Afyon'da 500 Yıllık Tarih Gün Yüzüne Çıktı

Afyon Kocatepe Üniversitesi (AKÜ) Fen-Edebiyat Fakültesi Tarih Bölümü Osmanlı Müesseseleri Tarihi Anabilim Dalı Öğretim Üyesi Doç. Dr. Mustafa Karazeybek, AKÜ Sosyal Bilimler Enstitüsü Dergisi'nde yayımladığı 'Afyonkarahisar Kadınana Suyu Vakıfları' başlıklı makalesiyle Kadınana'nın tarihini ve Afyonkarahisar'ın toplumsal hafızasını yeniden gündeme taşıdı.

Araştırmaya göre, Afyonkarahisar Kadınana suyu, şehir merkezine yakın Kışlacık Köyü civarındaki dağdan çıkan bir kaynaktan geliyorve taş bir kanal aracılığıyla şehre ulaşıyor. Kanalın ne zaman ve kim tarafından yapıldığına dair çeşitli rivayetler bulunsa da, Doç. Dr. Mustafa Karazeybek’in çalışması, kanalın yapımına Kanuni Sultan Süleyman döneminde sadrazam olan Semiz Ali Paşa tarafından 1560’lı yıllarda başlatıldığını ortaya koydu..

Kanalın bakım ve onarım masraflarını karşılamak amacıyla çeşitli vakıfların oluşturulduğu belirtilen çalışmada, bu vakıflardan ilki olan Gülşirin Hatun Vakfı, Afyonkarahisar Otpazarı mevkiinde 12 dükkan yaptırarak kurulmuştur. Vakfın 1575 yılından önce kurulduğu ifade ediliyor.
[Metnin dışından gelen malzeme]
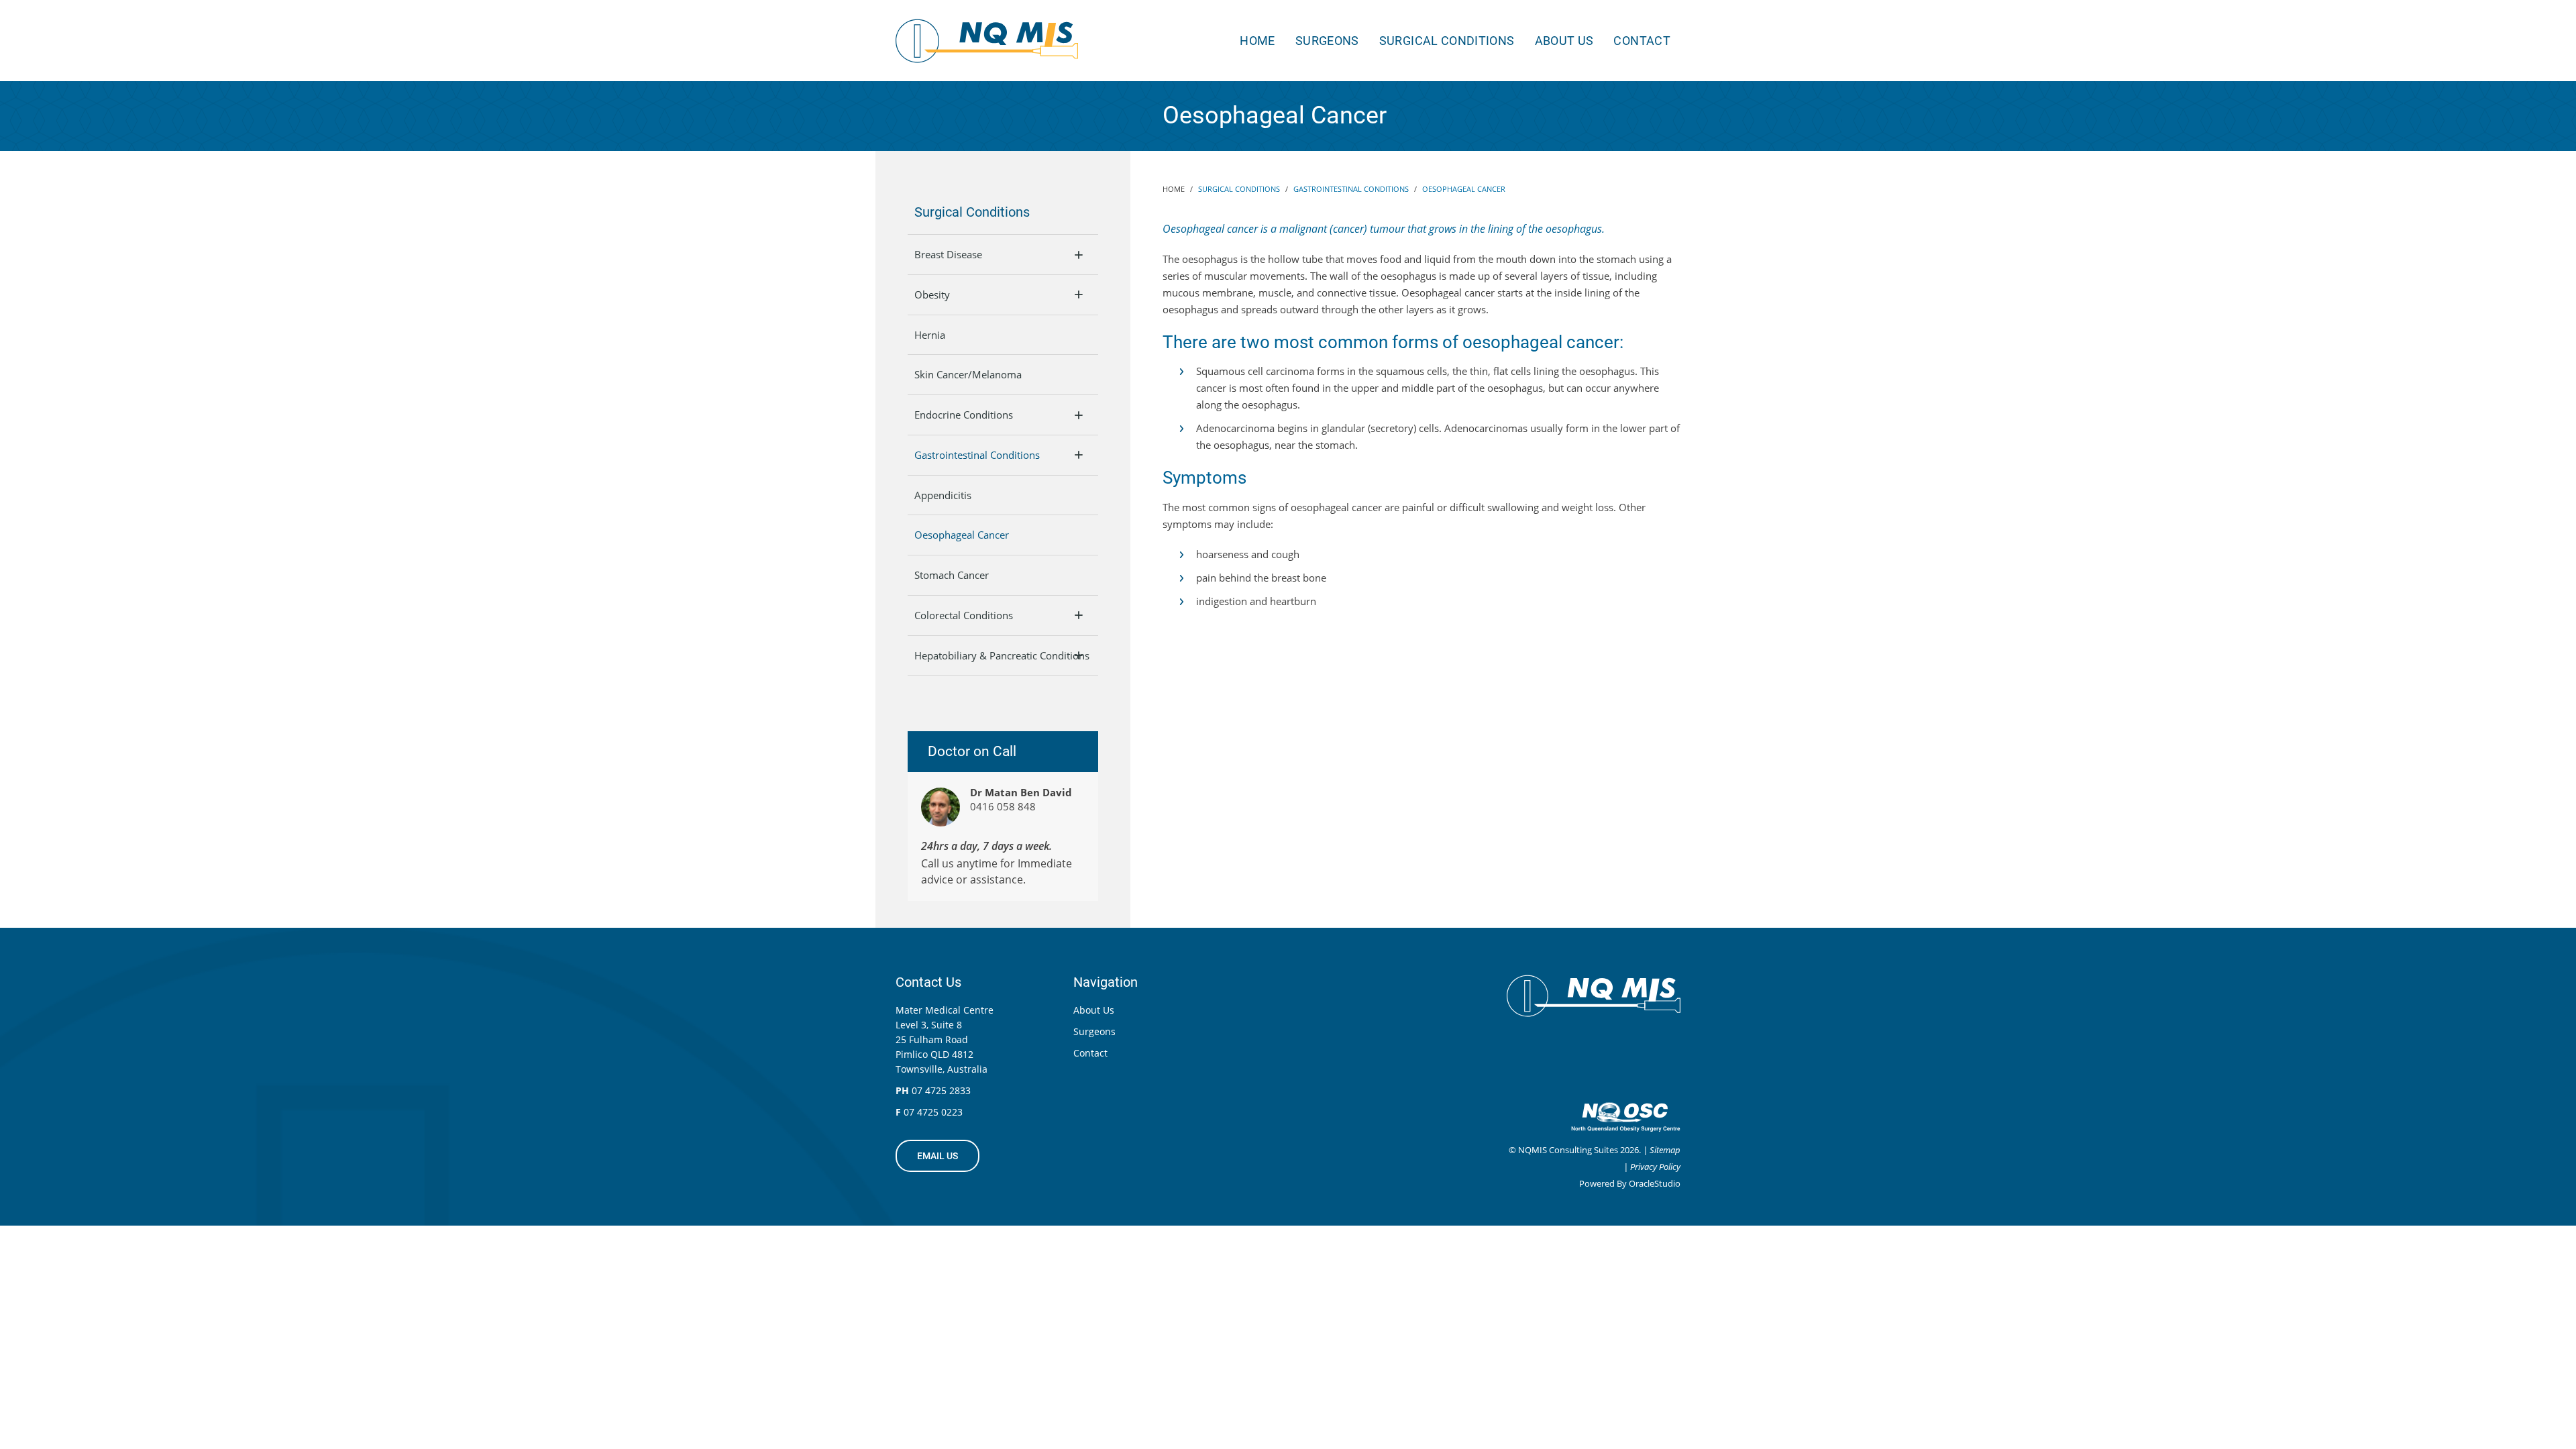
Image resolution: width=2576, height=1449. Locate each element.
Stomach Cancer (951, 575)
Doç. Dr. Karazeybek’in araştırmasına göre, kanalın bakım ve onarımını üstlenen en önemli vakıf ise Hark-ı Kebîr Vakfıdır. 1575 sonrasında Kadınana olarak anılan kişi tarafından kurulan vakıf, aynı zamanda Afyonkarahisar ve çevresinde yaşayan halkın nakit ihtiyacını karşılayan önemli bir finans kurumu olmuştur. Hark-ı Kebîr Vakfı, zaman içerisinde farklı kişiler tarafından miraslarından tahsis edilen paralarla güçlendirilmiştir.
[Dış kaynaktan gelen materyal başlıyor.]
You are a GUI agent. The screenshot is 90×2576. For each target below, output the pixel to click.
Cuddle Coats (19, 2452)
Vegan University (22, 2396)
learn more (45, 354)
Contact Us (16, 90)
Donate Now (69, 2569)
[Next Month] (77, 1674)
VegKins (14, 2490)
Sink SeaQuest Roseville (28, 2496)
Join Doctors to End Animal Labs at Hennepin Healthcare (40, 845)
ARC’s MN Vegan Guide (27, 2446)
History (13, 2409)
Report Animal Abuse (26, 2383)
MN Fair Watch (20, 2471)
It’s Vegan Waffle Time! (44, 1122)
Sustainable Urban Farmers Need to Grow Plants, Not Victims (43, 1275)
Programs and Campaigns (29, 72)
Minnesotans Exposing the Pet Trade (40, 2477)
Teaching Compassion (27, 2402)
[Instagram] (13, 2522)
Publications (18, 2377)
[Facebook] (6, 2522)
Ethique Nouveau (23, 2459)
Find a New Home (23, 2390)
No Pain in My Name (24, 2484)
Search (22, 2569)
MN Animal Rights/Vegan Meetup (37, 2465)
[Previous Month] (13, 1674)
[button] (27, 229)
Afyon'da 500 Yıllık Tarih Gün Yüzüne Çıktı

OSMANLI ARŞİV BELGELERİ KULLANILDI
Araştırmada Cumhurbaşkanlığı Devlet Arşivleri, Osmanlı Devlet Arşivleri ve Tapu Kadastro Arşiv belgelerinin yanı sıra; Ömer Fevzi Atabek, İsmail Hızal, Mehmet Sadettin Aygen, Turan Akkoyun, Zelkif Polat, Yusuf İlgar ve M. Zahit Yıldırım gibi bölge araştırmalarına katkı sağlayan isimlerin eserlerinden faydalanıldı.

Doç. Dr. Mustafa Karazeybek, söz konusu çalışmasıyla Kadınana’nın ve Afyonkarahisar’ın tarihi mirasını bir kez daha gün yüzüne çıkararak, şehrin toplumsal hafızasına önemli bir katkı sundu.